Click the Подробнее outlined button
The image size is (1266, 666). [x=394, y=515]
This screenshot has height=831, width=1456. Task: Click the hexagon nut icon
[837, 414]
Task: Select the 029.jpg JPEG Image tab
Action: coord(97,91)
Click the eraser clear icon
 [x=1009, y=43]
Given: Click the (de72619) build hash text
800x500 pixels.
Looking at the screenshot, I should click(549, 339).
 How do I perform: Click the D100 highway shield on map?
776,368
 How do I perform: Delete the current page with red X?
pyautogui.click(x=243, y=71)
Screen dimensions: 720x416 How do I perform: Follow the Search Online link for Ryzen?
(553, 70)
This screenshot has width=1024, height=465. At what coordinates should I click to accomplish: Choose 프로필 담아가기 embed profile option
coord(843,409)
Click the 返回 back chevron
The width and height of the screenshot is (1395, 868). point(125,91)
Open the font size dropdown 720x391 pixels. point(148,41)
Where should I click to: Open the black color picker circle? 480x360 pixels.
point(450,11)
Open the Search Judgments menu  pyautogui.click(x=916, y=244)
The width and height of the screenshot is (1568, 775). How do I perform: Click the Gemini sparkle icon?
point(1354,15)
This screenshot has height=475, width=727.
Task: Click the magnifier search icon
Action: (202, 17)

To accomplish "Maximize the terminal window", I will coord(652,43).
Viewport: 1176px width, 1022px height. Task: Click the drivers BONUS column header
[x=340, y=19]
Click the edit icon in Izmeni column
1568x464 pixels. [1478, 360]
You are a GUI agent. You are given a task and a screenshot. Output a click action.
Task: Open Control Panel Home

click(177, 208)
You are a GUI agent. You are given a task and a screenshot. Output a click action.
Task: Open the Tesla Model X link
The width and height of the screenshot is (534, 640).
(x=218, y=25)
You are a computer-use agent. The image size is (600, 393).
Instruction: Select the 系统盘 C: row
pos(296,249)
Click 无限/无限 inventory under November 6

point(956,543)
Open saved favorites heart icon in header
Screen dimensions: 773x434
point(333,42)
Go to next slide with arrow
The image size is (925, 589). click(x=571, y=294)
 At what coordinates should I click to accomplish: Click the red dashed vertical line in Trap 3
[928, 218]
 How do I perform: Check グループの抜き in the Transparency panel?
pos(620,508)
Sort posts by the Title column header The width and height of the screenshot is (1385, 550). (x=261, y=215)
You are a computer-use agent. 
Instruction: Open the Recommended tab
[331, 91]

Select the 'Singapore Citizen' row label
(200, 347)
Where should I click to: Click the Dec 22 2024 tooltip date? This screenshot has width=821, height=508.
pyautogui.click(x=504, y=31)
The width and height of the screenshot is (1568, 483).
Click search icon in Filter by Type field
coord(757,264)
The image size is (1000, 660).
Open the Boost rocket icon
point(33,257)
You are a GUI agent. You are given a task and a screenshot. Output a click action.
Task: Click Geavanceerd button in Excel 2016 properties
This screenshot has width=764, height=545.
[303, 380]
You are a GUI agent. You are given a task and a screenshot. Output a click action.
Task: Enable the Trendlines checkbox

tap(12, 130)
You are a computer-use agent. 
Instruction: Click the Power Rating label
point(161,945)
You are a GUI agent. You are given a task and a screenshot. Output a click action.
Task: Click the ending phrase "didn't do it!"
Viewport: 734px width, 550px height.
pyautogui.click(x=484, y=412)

→ Task brief: Reproduce every line of the material above exactly.

→ Your solution:
Click the Подробнее outlined button
The image size is (1266, 666). [x=394, y=515]
This screenshot has height=831, width=1456. Task: Click the hexagon nut icon
[837, 414]
Task: Select the 029.jpg JPEG Image tab
Action: coord(97,91)
Click the eraser clear icon
 [x=1009, y=43]
Given: Click the (de72619) build hash text
800x500 pixels.
Looking at the screenshot, I should click(549, 339).
 How do I perform: Click the D100 highway shield on map?
776,368
 How do I perform: Delete the current page with red X?
pyautogui.click(x=243, y=71)
Screen dimensions: 720x416 How do I perform: Follow the Search Online link for Ryzen?
(553, 70)
This screenshot has width=1024, height=465. At what coordinates should I click to accomplish: Choose 프로필 담아가기 embed profile option
coord(843,409)
Click the 返回 back chevron
The width and height of the screenshot is (1395, 868). point(125,91)
Open the font size dropdown 720x391 pixels. point(148,41)
Where should I click to: Open the black color picker circle? 480x360 pixels.
point(450,11)
Open the Search Judgments menu  pyautogui.click(x=916, y=244)
The width and height of the screenshot is (1568, 775). How do I perform: Click the Gemini sparkle icon?
point(1354,15)
This screenshot has height=475, width=727.
Task: Click the magnifier search icon
Action: (202, 17)

To accomplish "Maximize the terminal window", I will coord(652,43).
Viewport: 1176px width, 1022px height. Task: Click the drivers BONUS column header
[x=340, y=19]
Click the edit icon in Izmeni column
1568x464 pixels. [1478, 360]
You are a GUI agent. You are given a task and a screenshot. Output a click action.
Task: Open Control Panel Home

click(177, 208)
You are a GUI agent. You are given a task and a screenshot. Output a click action.
Task: Open the Tesla Model X link
The width and height of the screenshot is (534, 640).
(x=218, y=25)
You are a computer-use agent. The image size is (600, 393).
Instruction: Select the 系统盘 C: row
pos(296,249)
Click 无限/无限 inventory under November 6

point(956,543)
Open saved favorites heart icon in header
Screen dimensions: 773x434
point(333,42)
Go to next slide with arrow
The image size is (925, 589). click(x=571, y=294)
 At what coordinates should I click to accomplish: Click the red dashed vertical line in Trap 3
[928, 218]
 How do I perform: Check グループの抜き in the Transparency panel?
pos(620,508)
Sort posts by the Title column header The width and height of the screenshot is (1385, 550). (x=261, y=215)
You are a computer-use agent. 
Instruction: Open the Recommended tab
[331, 91]

Select the 'Singapore Citizen' row label
(200, 347)
Where should I click to: Click the Dec 22 2024 tooltip date? This screenshot has width=821, height=508.
pyautogui.click(x=504, y=31)
The width and height of the screenshot is (1568, 483).
Click search icon in Filter by Type field
coord(757,264)
The image size is (1000, 660).
Open the Boost rocket icon
point(33,257)
You are a GUI agent. You are given a task and a screenshot. Output a click action.
Task: Click Geavanceerd button in Excel 2016 properties
This screenshot has width=764, height=545.
[303, 380]
You are a GUI agent. You are given a task and a screenshot. Output a click action.
Task: Enable the Trendlines checkbox

tap(12, 130)
You are a computer-use agent. 
Instruction: Click the Power Rating label
point(161,945)
You are a GUI agent. You are given a task and a screenshot. Output a click action.
Task: Click the ending phrase "didn't do it!"
Viewport: 734px width, 550px height.
pyautogui.click(x=484, y=412)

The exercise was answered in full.